Intellectually, I know that existence without “accomplishment” is more than enough of a challenge these days. But society is always so quick to throw positive attention and admiration to people who are “doing it all.”

Let’s be honest, when what we see is the celebration of the hustler and admiration for those who reach the top first, it’s hard to celebrate our inner snail – the part of us that yearns to slow down and trust that we have enough time to think things over and savor the smaller moments our lives are made of.

I remember not so long ago when my inner snail had a bit of a tantrum (as much as a snail might be able to do that). I was staring at my desk. Sticky notes, full of things I needed to do or remember, covered the surface and spilled onto the floor. I looked at that mess and was ready to climb back into bed. It was 7:45. The day had just begun.

And then I heard her. My inner snail (let’s call her Shelly) began arguing with that persistent voice. The one that says I must do more to be worthy, who says, “nobody gave you permission to slow down.”

Shelly smiled. Then she asked a question. “Who’s telling you to keep moving at this pace?”

I paused and gave myself 30 seconds to listen for a response, hoping that my intuition would kick in and help guide me. The answer was humbling.

Me.

I sighed. This was a familiar message, bordering on cliche. In fact, I’d beaten this concept into a pulp back in November!

But humans are slow learners. It takes time and patience to go from understanding something intellectually to implementing it in practice.

After I recovered from my not-so-new “aha” moment, I instantly felt ashamed. It’s embarrassing how easily I get swept away in the tides of movement! I cringed at the power FOMO had over me.

But let me be entirely clear. I didn’t want to be invited to all the parties. I wanted to see more “progress,” more “ambition,” more “movement,” more quickly.

The early weeks of January picked up speed, but before my untamable FOMO-always-behind monster (let’s call her Jane) grew out of control, I checked in with myself.

“Process.” I reminded myself. “Process over product. Process over perfection. Even, at times, process over progress.”

We’re not built to go so hard at life.

We’re built to live in that harmony between movement and stillness, doing and being, living and dreaming. And we don’t have to ask permission to show up int hat place.

So I’m taking my inner snail’s reminder more seriously this time.

My to-do list is ridiculous at the moment for a whole host of reasons. But instead of running as fast as I can to see how much I can cross off by sundown, I’m limiting myself to three daily tasks. Then I get a cup of tea without feeling guilty.

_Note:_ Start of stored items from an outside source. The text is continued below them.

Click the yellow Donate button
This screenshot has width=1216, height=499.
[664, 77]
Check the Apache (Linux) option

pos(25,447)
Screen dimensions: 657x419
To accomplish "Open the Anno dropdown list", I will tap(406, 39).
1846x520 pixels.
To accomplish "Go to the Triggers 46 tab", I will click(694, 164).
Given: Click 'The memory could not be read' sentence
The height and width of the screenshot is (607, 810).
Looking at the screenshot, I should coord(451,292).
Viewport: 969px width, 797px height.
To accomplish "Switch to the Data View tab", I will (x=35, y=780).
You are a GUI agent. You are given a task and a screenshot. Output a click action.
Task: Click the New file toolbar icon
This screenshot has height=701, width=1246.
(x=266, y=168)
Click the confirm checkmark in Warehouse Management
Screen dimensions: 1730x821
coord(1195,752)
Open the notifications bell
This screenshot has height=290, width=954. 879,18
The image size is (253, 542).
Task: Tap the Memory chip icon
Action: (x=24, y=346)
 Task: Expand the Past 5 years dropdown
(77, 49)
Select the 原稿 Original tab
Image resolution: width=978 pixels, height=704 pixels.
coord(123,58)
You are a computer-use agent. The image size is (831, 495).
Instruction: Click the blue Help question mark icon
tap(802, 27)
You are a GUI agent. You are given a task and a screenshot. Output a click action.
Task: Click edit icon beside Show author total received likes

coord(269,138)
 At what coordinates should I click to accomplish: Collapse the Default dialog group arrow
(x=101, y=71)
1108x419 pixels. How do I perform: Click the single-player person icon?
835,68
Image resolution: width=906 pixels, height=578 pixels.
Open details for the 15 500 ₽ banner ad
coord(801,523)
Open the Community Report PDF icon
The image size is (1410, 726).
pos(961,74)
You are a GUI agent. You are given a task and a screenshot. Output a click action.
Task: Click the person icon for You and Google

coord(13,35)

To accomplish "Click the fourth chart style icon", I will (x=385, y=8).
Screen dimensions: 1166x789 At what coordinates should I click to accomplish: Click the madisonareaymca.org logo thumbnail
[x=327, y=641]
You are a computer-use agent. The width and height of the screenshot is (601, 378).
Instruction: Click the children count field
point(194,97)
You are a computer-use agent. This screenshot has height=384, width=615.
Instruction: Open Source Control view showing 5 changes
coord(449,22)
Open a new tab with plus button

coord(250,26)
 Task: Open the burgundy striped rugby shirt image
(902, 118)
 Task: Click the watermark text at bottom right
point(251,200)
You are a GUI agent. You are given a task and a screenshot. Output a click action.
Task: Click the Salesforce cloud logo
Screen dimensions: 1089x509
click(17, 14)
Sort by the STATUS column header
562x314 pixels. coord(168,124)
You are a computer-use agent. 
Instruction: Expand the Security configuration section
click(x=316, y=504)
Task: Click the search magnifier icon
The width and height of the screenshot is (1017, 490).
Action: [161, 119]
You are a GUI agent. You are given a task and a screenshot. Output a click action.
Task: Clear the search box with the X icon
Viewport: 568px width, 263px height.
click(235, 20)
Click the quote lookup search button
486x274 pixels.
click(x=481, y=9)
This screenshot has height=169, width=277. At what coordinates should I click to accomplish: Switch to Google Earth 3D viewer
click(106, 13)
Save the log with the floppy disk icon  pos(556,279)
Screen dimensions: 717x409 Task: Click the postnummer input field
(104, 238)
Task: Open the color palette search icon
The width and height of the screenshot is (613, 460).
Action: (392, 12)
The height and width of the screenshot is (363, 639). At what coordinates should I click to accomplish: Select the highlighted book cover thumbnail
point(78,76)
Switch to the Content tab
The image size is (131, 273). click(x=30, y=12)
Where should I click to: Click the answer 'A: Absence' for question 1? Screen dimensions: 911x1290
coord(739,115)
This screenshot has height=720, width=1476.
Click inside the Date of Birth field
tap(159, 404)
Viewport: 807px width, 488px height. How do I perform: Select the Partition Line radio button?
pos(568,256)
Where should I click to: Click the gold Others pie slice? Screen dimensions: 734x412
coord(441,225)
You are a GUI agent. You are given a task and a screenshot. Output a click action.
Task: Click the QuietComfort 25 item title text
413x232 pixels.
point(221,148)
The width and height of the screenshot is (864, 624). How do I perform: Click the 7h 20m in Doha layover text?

I have a dishwasher. But I’ve made it a point to do a few dishes by hand every day. The warm soapy water and the methodical repetitive motions act as reminders to slow down.

And when my fingers fly faster than I can think and I see smoke billowing up from my keyboard, I pull out a paper and pen. Hand-scripting my thoughts and ideas requires me to pay attention to the natural speed my body is intended to move.

It’s okay to slow down. The world won’t implode. If anything, life will become more profound with abundant opportunities to notice little pockets of joy we once missed when moved so fast.

Your inner snail is wiser than the thinking mind. Let it take the reins, at least some of the time. Giving ourselves permission to slow down isn’t something we can wait for. It’s a revolution that begins with us.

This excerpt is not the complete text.